Well, if a DM feels that strongly about I feel it's obvious that forcing the issue, even if it worked, wouldn't result in a fun game. IMO no game run by an unhappy GM is going to work out well.
Oh, certainly. Hence why I said I cut my losses and departed that game. But when that happened a second time, with a completely different DM, I wised up pretty quickly; I did not wish to risk a third. 5e DMs were, consistently, not interested in receiving player feedback or discussing anything about the campaign proposal other than what part of it I would be allowed to settle into. And yes, I do credit (or perhaps blame?) the presentation and advice in the books for partially encouraging this particular strain of DM thinking. It's why I've been such a vocal critic of "DM Empowerment" over the years, and why I think so little of any argument that remotely takes seriously the idea of "player entitlement". (Indeed, "player entitlement" is probably my second most-hated phrase in all of TTRPG discussion, and only narrowly beaten by the most: "white room". Mostly because they're non-arguments, emotional short-circuits designed to reject any possibility of discussion or alternatives to whatever the person using them thinks.)
 

My misunderstanding - sorry about that!

Still easier and achieves the same, or arguably better, result to simply say: start at level 3.
Easier? Perhaps. "Achieves the same"? Nope. Because--again--many, many people will look at it and conclude, "Ah, yes, 1st level. The level marked with the first number. Hence, the level you should have first. So all characters should always start at 1st level, no matter what."
 

So if we assume that majority of people are so blind to their own interests, if we made the default starting characters to be (effectively) higher level and the lower level ones optional, how would this change matters? We would have just created a new default these players would now unthinkingly flock to, regardless of whether they actually liked it or not. It just so happens that this new default is the one you prefer!
The new default is one that actually meshes with one of the other design goals explicitly assigned to early levels: introducing new players. New players need to be able to make mistakes without fear of failure. Dead characters are always going to feel like failure to new players. Trying to make 1st level simultaneously serve as the gentle, measured introduction for brand-new players AND the gritty hard-as-nails meat-grinder that OSR fans adore is a losing proposition specifically because it will turn away vast numbers of new players.

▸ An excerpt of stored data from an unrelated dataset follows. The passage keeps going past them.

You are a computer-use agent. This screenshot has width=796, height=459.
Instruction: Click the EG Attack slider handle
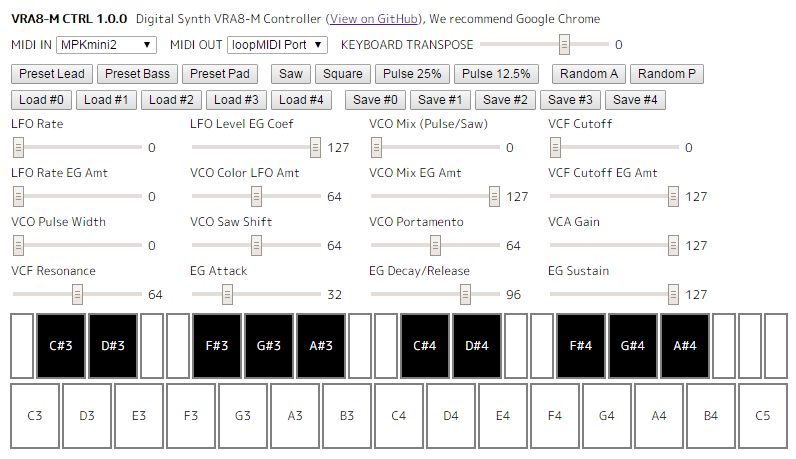[227, 294]
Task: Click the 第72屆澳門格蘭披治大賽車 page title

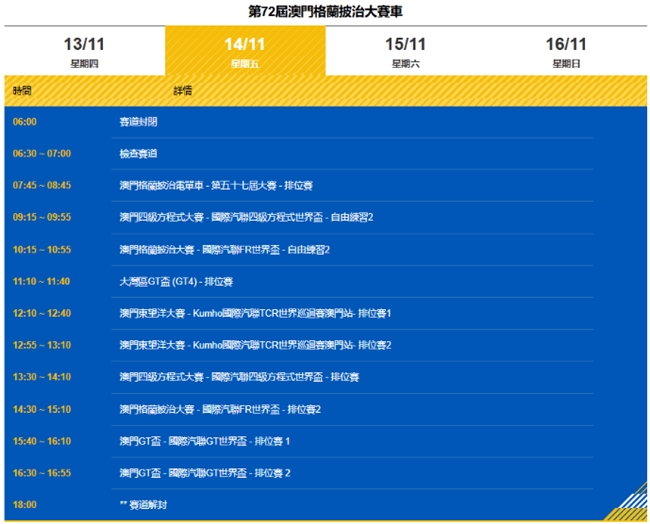Action: coord(325,12)
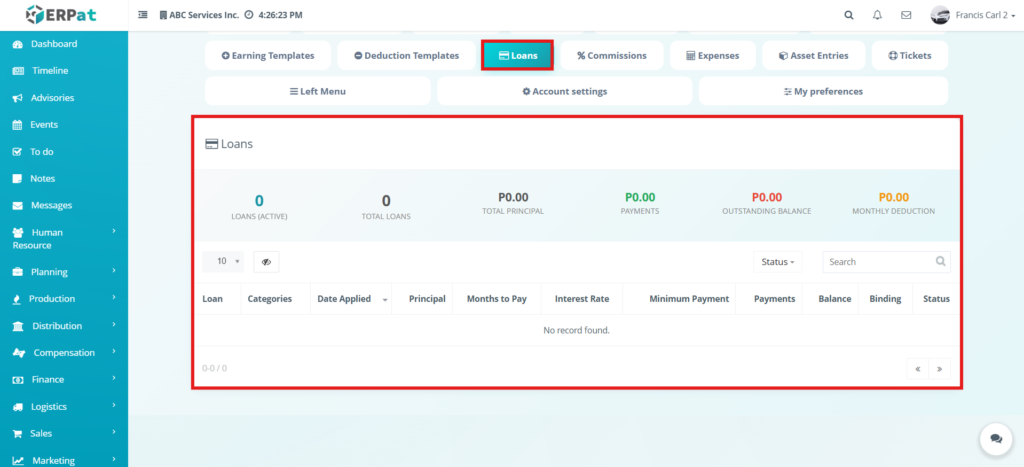Open the To do checklist item
The image size is (1024, 467).
[x=41, y=152]
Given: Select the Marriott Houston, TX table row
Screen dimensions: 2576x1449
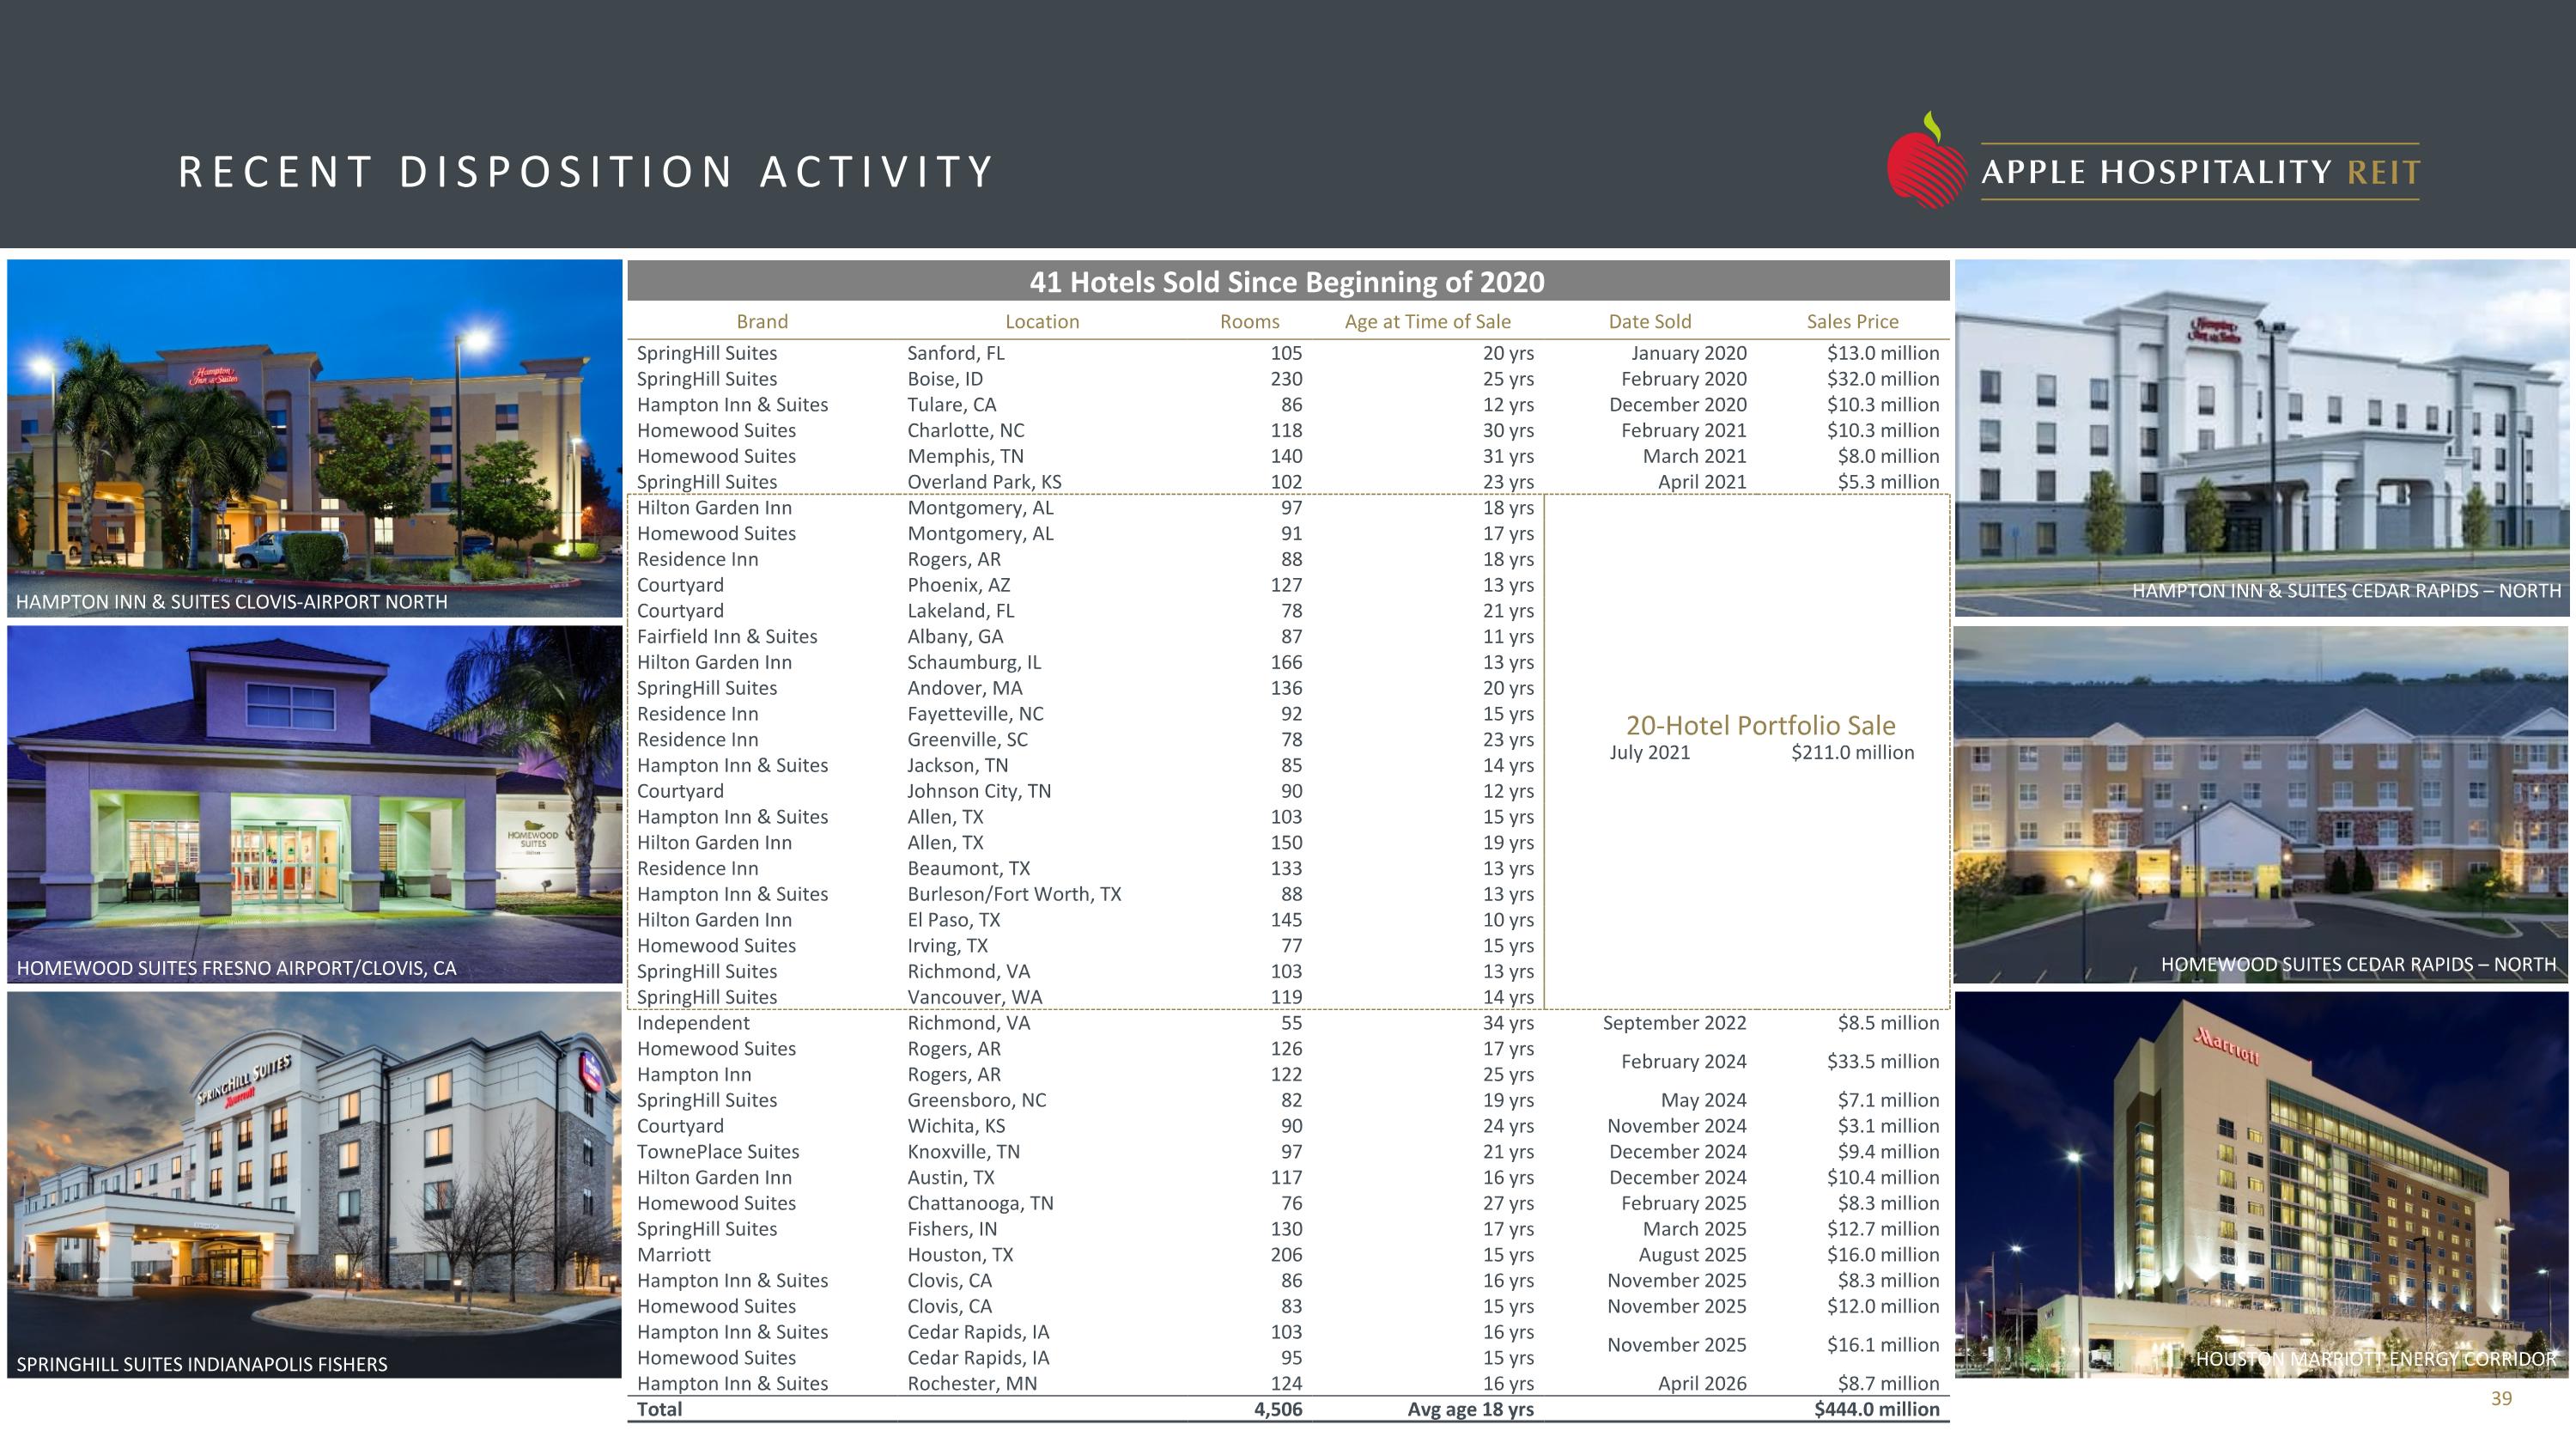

As I said, I have personally seen multiple TPKs or near-TPKs, ones that resulted in failed campaigns and prospective players--players I consider friends, whom I know have an interest in character development and roleplay--leaving the game indefinitely, perhaps forever. I have personally seen this design choice result in turning away both plausibly major contributors and long-term customers, people whom I knew were interested in exploring both rules-systems and thematic concepts, people who liked thinking about characters and creating characters. (Specifically, they're friends I met through an entirely casual writing "competition" inspired by a famous webcomic; the only "prize" was getting to pick the theme for the next twice-monthly competition.)